新生児からの養子・里親制度は子ども・妊婦両方にメリット─中村理事長

 その後は,今村常任理事を座長として,中村淳一岡山県ベビー救済協会理事長による基調講演が行われた.同理事長は,平成四年から二十二年間にわたって,望まない妊娠で出生した新生児三百八十五名(平成二十六年三月現在)を「特別養子制度」を利用して実母から養親に世話してきた経験を基に,(1)実母の年齢は十代が多い(2)実母の来所理由は未婚が五五%と半数以上にのぼる(3)日本人は外国人に比べて,養子に真実を告知したがらない養親が多い─ことなどを説明.その上で,新生児期からの養子・里親制度については,子どもの精神発達の面からも好影響であると同時に,妊婦にとっても,出産直後からの育児に対す不安が減少し,新生児虐待の減少も期待出来るなどの利点があることを強調し,「今後も養親,養子が共に感謝の気持ちで満たされるよう,協会の活動を続けていきたい」とした.
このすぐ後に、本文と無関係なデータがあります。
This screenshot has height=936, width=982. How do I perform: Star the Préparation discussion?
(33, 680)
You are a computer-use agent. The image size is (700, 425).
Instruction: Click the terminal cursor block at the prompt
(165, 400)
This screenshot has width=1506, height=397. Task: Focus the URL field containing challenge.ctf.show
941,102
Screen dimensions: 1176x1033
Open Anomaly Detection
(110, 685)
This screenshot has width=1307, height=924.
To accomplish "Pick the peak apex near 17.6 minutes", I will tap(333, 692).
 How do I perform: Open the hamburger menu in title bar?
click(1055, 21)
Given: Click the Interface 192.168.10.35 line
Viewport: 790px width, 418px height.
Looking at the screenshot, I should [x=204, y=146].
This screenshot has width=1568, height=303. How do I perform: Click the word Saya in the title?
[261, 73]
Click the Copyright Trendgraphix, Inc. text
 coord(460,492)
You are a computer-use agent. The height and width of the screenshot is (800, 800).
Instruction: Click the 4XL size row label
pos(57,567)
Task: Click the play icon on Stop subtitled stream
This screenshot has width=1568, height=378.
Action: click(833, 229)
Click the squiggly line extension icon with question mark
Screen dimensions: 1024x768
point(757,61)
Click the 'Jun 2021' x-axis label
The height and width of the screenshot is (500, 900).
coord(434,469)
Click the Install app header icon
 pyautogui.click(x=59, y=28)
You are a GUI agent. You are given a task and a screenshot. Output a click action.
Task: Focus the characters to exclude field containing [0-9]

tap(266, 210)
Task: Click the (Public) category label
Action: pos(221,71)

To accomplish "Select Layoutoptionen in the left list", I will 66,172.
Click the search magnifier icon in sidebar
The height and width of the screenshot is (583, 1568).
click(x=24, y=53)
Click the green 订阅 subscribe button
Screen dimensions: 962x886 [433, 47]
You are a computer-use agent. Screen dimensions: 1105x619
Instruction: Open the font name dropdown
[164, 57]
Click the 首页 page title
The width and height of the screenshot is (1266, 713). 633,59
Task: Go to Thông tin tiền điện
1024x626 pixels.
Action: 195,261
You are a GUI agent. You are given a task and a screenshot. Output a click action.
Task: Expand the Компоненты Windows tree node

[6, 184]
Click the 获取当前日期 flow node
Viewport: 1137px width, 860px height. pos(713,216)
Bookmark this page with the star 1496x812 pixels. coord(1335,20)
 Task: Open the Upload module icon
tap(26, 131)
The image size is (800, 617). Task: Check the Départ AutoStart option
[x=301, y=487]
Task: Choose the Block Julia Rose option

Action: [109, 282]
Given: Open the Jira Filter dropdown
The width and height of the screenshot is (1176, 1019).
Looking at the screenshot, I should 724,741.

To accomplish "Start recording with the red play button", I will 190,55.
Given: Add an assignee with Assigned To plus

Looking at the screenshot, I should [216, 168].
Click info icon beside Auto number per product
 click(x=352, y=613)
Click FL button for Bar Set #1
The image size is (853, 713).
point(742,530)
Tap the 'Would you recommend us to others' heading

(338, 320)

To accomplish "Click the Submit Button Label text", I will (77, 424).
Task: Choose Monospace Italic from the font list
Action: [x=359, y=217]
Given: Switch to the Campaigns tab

虐待から子ども達を守るためのさまざまな方策について4つの講演

 引き続き行われたシンポジウム(座長:苫米地怜青森県医常任理事,工藤協志青森県小児科医会長)では,まず,佐藤秀平青森労災病院産婦人科部長が青森県独自の取り組みとして,「青森県妊婦連絡票」や「青森県妊産婦要指導連絡票」を用いて,医療機関,保健行政機関との情報共有を図っていること等を報告.出産並びに出産後の安全な母子関係を維持するためには,医療機関の介入だけではなく,行政機関による介入(可能な限り一対一による継続的なサポート)は不可欠だとした.
 相澤仁国立武蔵野学院長は,わが国の里親制度について,里親等への委託率は上昇傾向にあるが,諸外国に比べると低い水準にあることを説明.里親制度を推進していくための課題としては,(1)制度の社会的認知度が低い(2)里親委託に対する実親の同意を得ることが困難(3)子どもが抱える問題が複雑化している─こと等があるとするとともに,今後は,里親・ファミリーホームの職業化,里親を校区単位で配置すること等も必要になるのではないかと述べた.
 會田久美子青森県立中央病院小児科副部長は,自身の診療経験を基に,心身症やいじめ等,子どもの問題行動の根底には「自己肯定感」(自分は生きている意味がある,存在価値がある,大切な存在だという感覚)の低さがあると分析.「自己肯定感」を育むために必要なこととして,「甘えさせる」「話を聞き,共感する」「子どもをまるごとほめる」を挙げるとともに,その方法を具体的に説明し,理解とその実践を求めた.
 加賀美尤祥社会福祉法人山梨立正光生園理事長は,少子高齢化が進行する中で,関係性の障害から社会的な自立が困難な子どもが増加しており,この子ども達にどう対応していくかが大きな課題になっていると指摘.その解決策として,全ての子ども福祉・教育・医療・司法機関等を統合した形で新たな社会的養育システムを構築することを提案し,その実現のためにも「子ども・家庭基本法」の制定を提言したいとした.
 シンポジウムの最後には,オブザーバーとして参加した川鍋慎一厚生労働省雇用均等・児童家庭局虐待防止対策室長,稜賢治家庭福祉課課長補佐も発言.川鍋室長は,平成十六年度から開始した,児童虐待で亡くなった子ども達の検証事業によって,母子保健サービスが児童虐待の抑止に大きな力を持っていることが明らかになったとし,今後はそのサービスの充実にしっかりと取り組んでいく考えを示した.
 その後は,四人のシンポジストによる討議並びに出席者との間で活発な質疑応答が行われ,シンポジウムは終了となった.
 なお,日医では,今年度,同様のフォーラムを兵庫県など三カ所で開催することを予定している.本紙で案内を順次掲載していくので,ぜひ参加されたい.